One issue that users may have to deal with very regularly is emitting particles from a geometry volume. The built-in node does a fine job, making sure each particle is born nicely within the limits of the volume. But this accuracy comes at quite a cost. Emitting just a few hundred-thousand points from a polygon cube will leave you yawning. Push that number up into the millions and you’ll wonder if your computer will ever come back…
Fortunately, it’s possible to cut some corners. Literally.
One quick way to find out if any point in space is inside a volume is by the use of a signed distance field (SDF). You’ll find better definitions out there, but in this context and very simply put, the value at any point in space around an object (the field) is equal to the distance from this point to the closest point on the surface of our emitting geometry. The scalar value is then given a + or – sign to describe whether it is located outside or inside the object. By sampling a bunch of points around our geometry we can quickly decide if they’re inside the volume and if so they’re probably worth keeping.
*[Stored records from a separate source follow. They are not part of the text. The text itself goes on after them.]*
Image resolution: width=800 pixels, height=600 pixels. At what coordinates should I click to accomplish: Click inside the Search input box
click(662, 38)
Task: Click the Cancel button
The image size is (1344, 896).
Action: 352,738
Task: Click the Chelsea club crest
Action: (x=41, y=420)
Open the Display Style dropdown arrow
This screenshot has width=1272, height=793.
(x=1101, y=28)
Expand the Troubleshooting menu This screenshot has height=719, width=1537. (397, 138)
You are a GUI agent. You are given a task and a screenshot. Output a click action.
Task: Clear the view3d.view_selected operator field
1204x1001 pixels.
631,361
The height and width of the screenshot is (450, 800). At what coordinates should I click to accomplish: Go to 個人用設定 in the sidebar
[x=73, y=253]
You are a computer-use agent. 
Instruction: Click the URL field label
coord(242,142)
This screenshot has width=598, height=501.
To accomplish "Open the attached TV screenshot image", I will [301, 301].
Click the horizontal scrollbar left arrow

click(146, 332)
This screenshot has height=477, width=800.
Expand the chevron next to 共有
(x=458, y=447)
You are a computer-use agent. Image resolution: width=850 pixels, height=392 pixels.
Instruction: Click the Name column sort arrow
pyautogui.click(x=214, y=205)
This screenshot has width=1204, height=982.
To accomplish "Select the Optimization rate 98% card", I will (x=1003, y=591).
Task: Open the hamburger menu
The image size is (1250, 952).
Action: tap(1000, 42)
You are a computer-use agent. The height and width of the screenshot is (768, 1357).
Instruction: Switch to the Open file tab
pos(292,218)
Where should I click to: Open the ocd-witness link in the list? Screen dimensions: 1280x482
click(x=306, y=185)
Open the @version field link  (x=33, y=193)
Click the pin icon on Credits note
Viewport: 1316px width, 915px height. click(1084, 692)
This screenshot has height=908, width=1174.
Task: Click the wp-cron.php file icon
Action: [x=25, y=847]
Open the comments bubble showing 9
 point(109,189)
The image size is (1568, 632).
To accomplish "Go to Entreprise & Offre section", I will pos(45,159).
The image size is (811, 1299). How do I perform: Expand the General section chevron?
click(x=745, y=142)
This brings up the next great bottleneck of ICE – closest location searches. Locations are probably one of the most useful things in ICE, but finding the closest location on a mesh to any given particle is not fast. And if you have many million particles who need to find locations, things slow way down. Unfortunately, in order to generate that SDF, it’s necessary to search for the closest location on our emitter mesh. But we can be careful about how many particles do this search.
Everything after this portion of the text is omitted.